Folha - Por que as aparições midiáticas de Bin Laden se tornaram
tão pouco freqüentes?
Géré - Houve recentemente uma
nova mensagem de Bin Laden,
mas de fato não o vemos mais
com tanta freqüência.
Por que isso ocorre? Há muitas
hipóteses. Pode ser por causa de
seu estado de saúde, pode ser que
ele tenha mudado completamente sua fisionomia e que tenha hoje
uma outra aparência. Pode ser
que ande por aí sem barba, de cabelo cortado, o que não corresponde à imagem relacionada ao
mito que ele criou de si mesmo.
Folha - O sr. acha que os atentados em Londres poderiam ter sido evitados pela polícia
britânica, a mesma
que em 2004 impediu um ataque com
armas químicas?

• [MATERIAL FORNECIDO]:
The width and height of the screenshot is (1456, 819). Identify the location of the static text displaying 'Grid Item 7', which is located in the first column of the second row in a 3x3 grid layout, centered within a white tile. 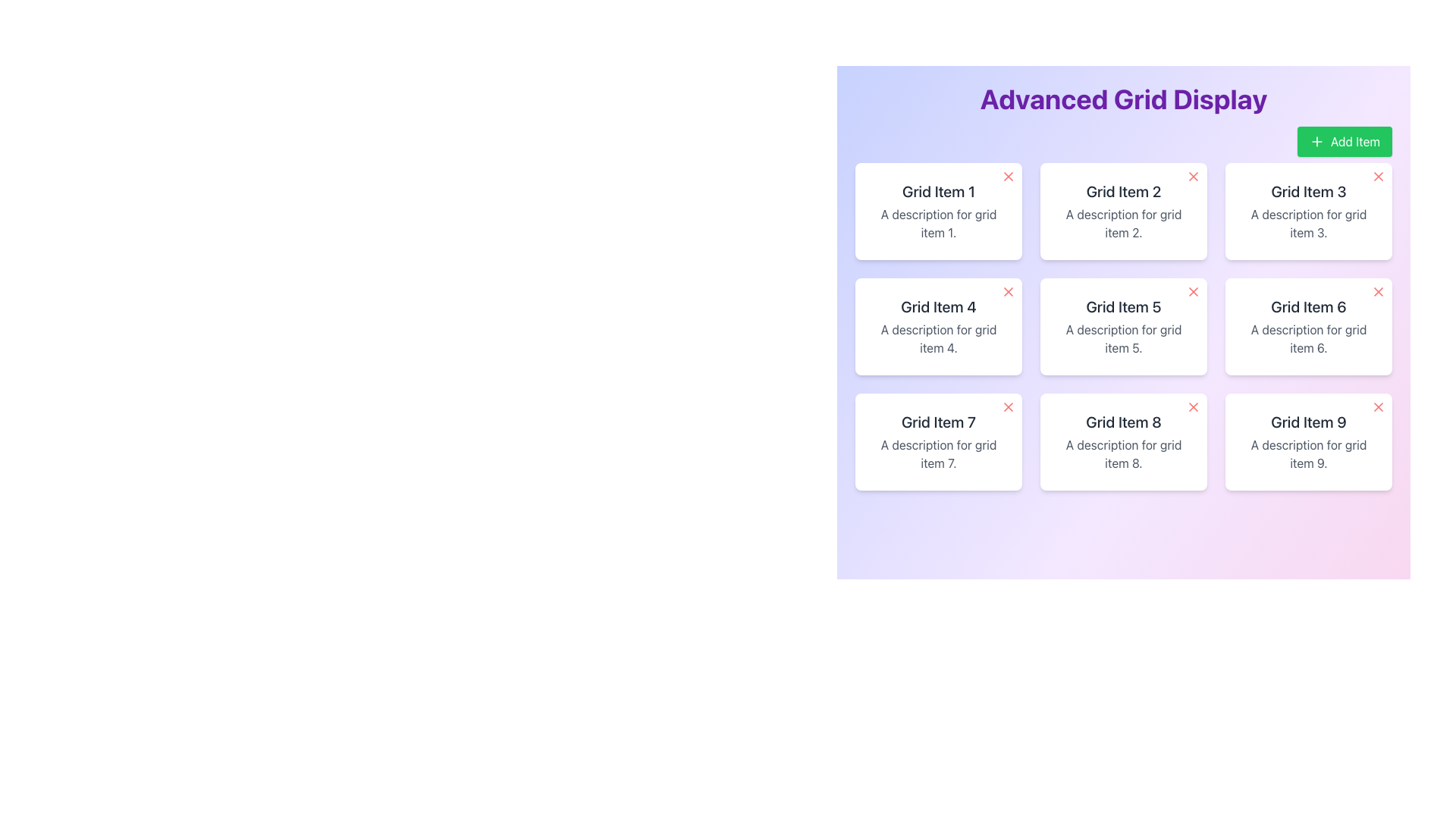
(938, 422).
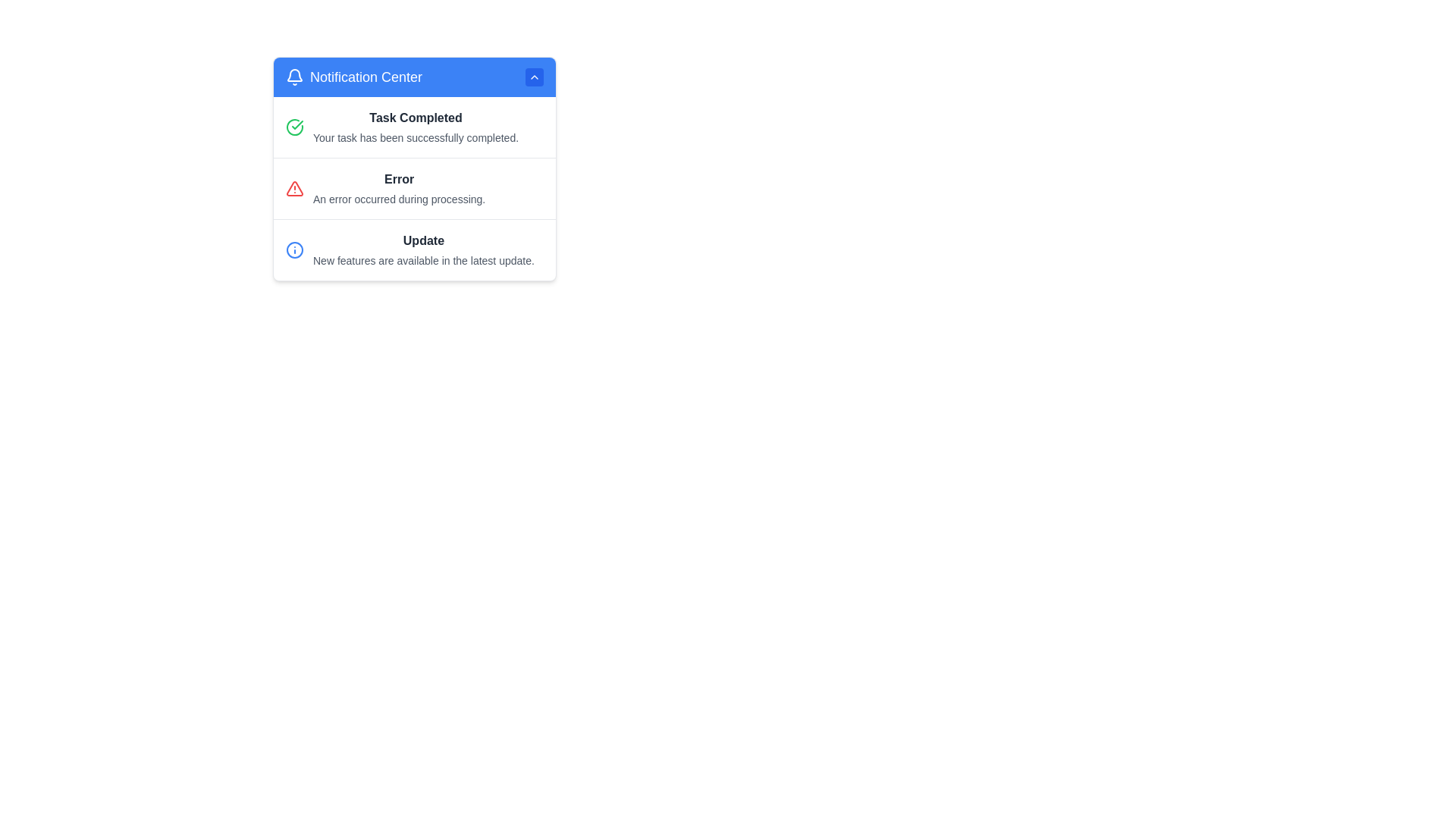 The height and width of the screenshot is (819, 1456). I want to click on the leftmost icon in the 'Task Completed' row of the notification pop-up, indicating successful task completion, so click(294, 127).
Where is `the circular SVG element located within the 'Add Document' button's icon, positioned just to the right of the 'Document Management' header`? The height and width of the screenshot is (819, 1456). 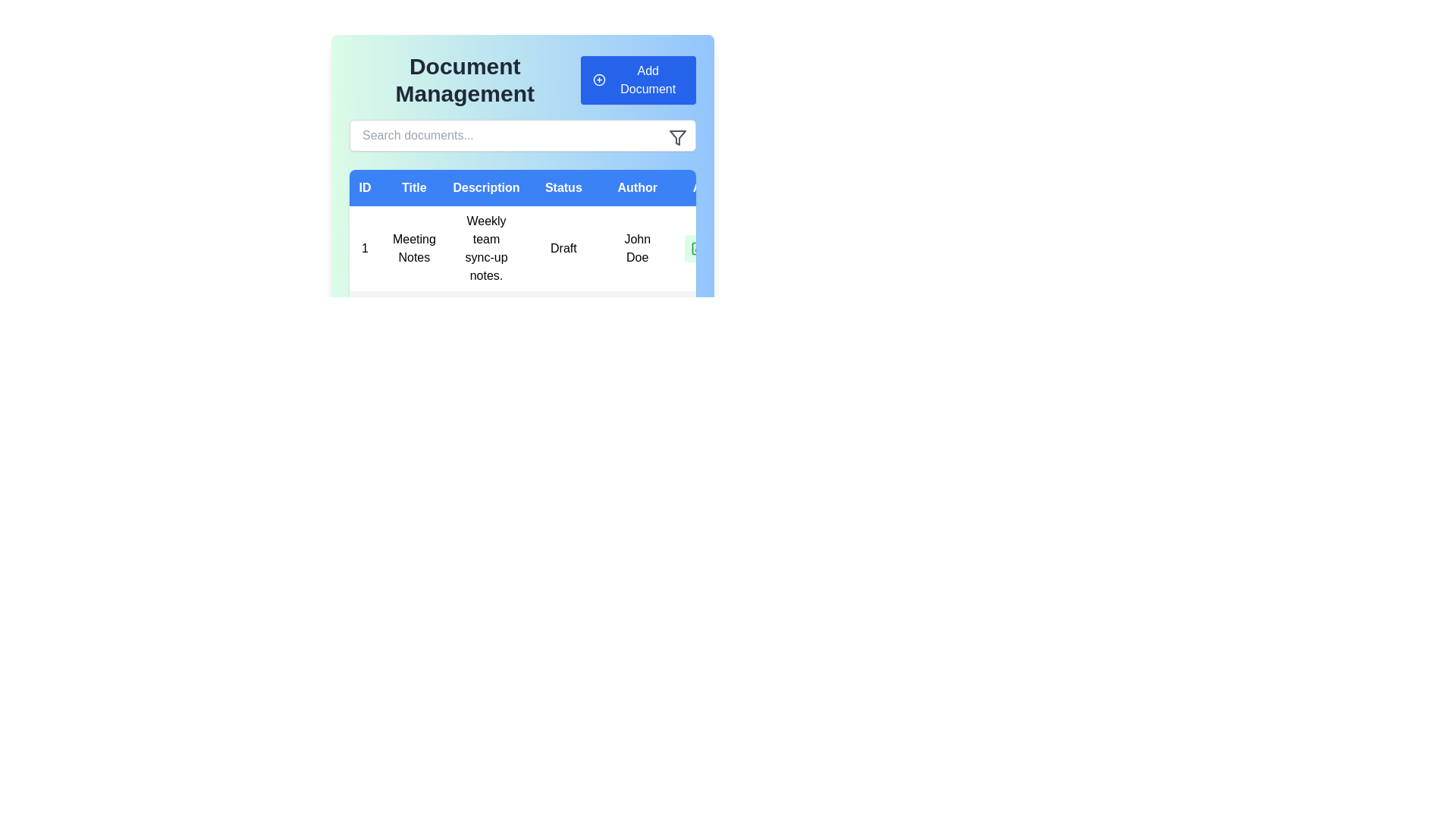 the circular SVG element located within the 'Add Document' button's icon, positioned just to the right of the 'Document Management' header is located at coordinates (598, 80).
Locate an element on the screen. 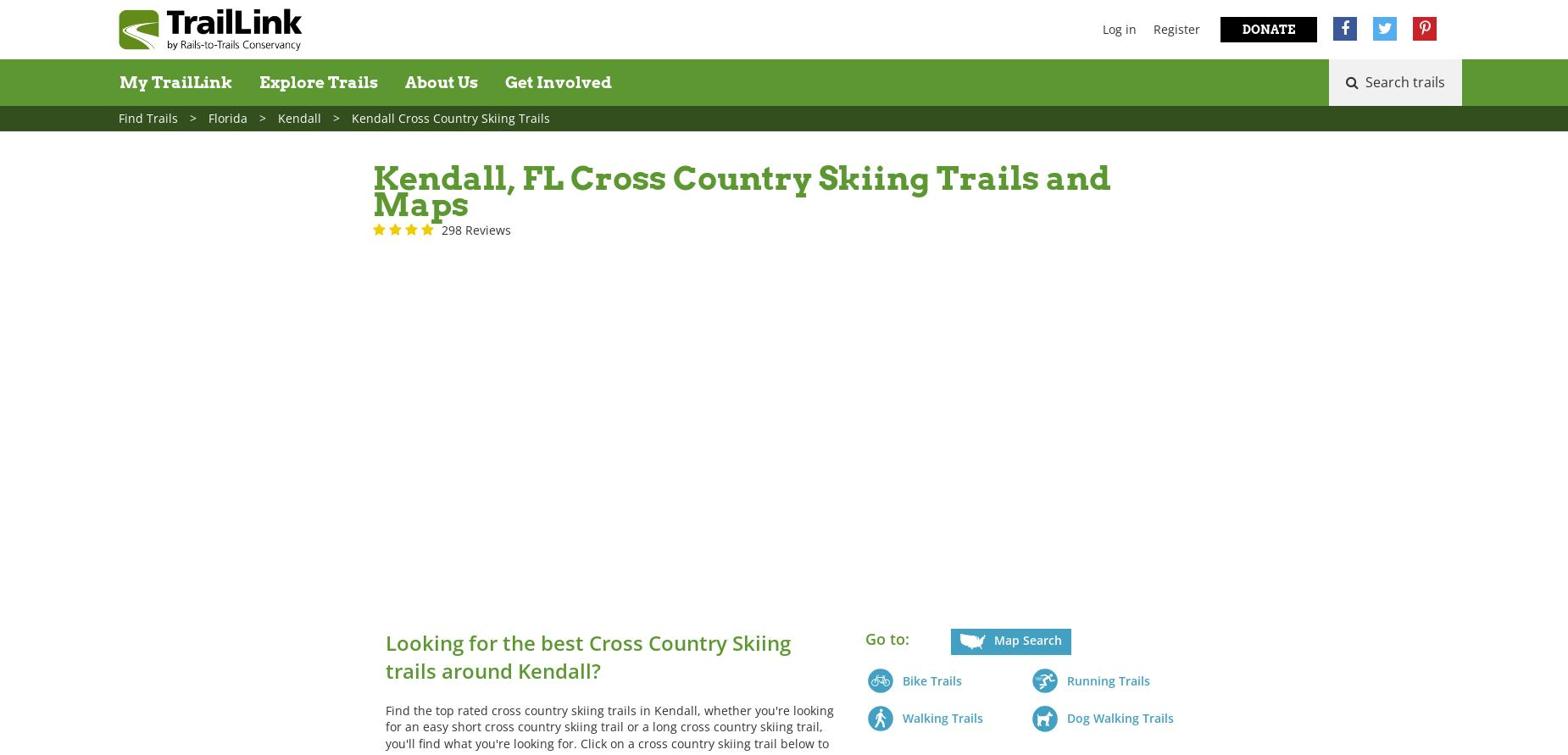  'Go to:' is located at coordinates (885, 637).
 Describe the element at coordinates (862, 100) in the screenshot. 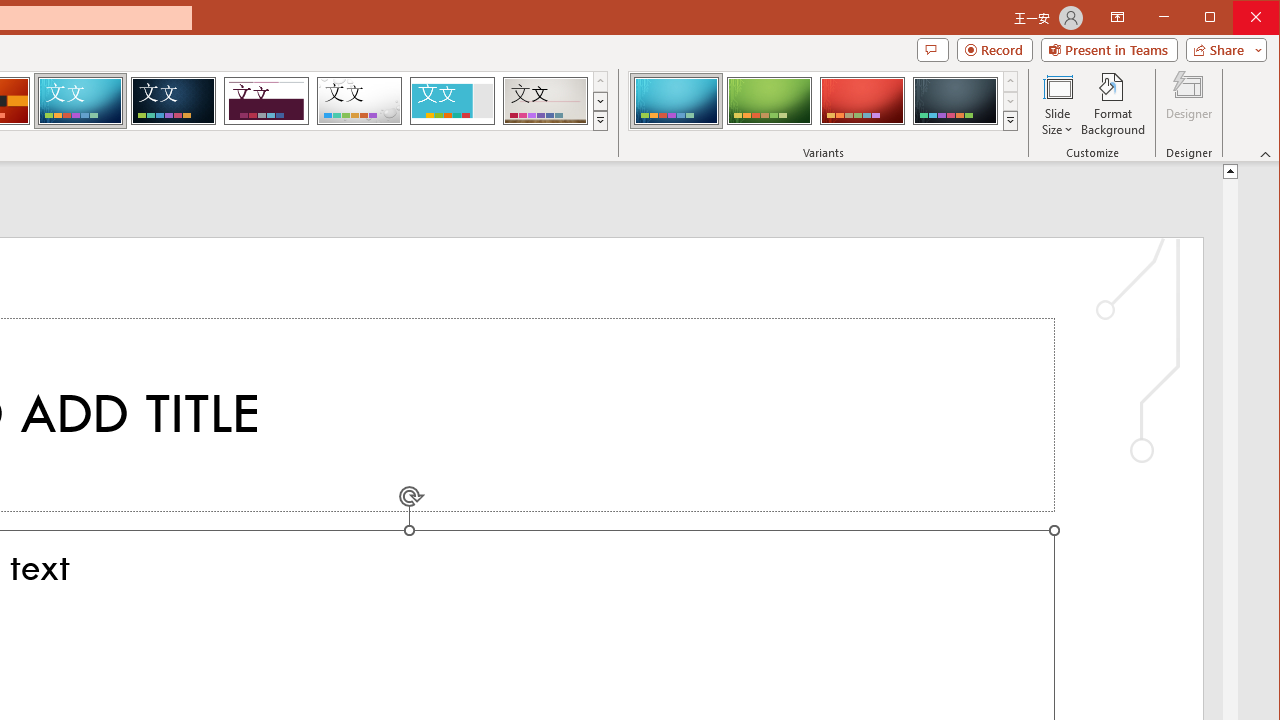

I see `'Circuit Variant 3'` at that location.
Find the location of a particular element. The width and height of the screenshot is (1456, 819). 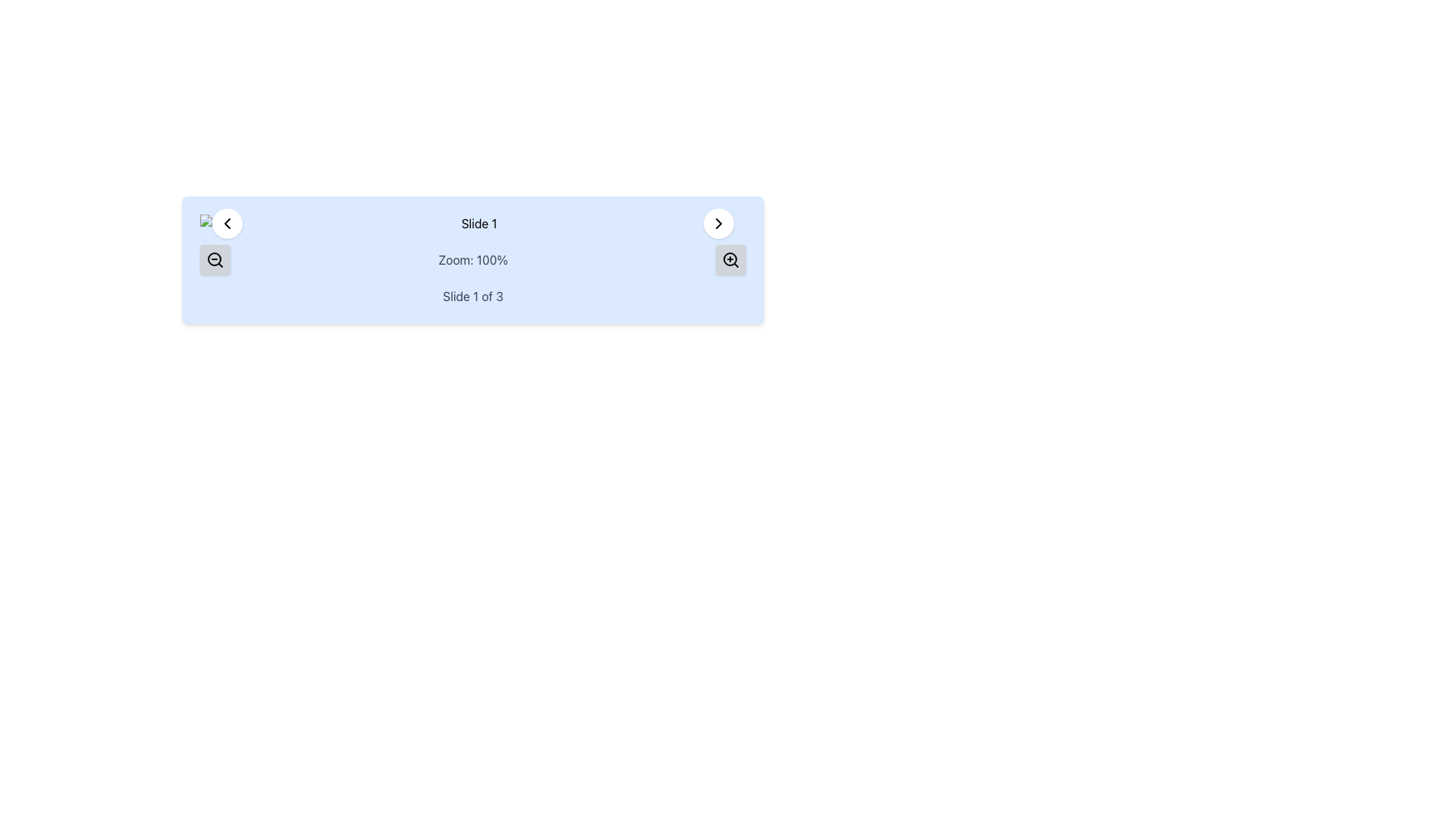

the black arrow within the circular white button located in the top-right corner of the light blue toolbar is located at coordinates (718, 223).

• [TAREFA A REALIZAR]: Reproduza, por favor, o trecho da entrevista sobre Bin Laden por inteiro, sem nenhuma alteração. Baseie-se somente no trecho, sem recorrer ao material.

• [RESULTADO ESPERADO]:
Folha - Por que as aparições midiáticas de Bin Laden se tornaram
tão pouco freqüentes?
Géré - Houve recentemente uma
nova mensagem de Bin Laden,
mas de fato não o vemos mais
com tanta freqüência.
Por que isso ocorre? Há muitas
hipóteses. Pode ser por causa de
seu estado de saúde, pode ser que
ele tenha mudado completamente sua fisionomia e que tenha hoje
uma outra aparência. Pode ser
que ande por aí sem barba, de cabelo cortado, o que não corresponde à imagem relacionada ao
mito que ele criou de si mesmo.
Folha - O sr. acha que os atentados em Londres poderiam ter sido evitados pela polícia
britânica, a mesma
que em 2004 impediu um ataque com
armas químicas?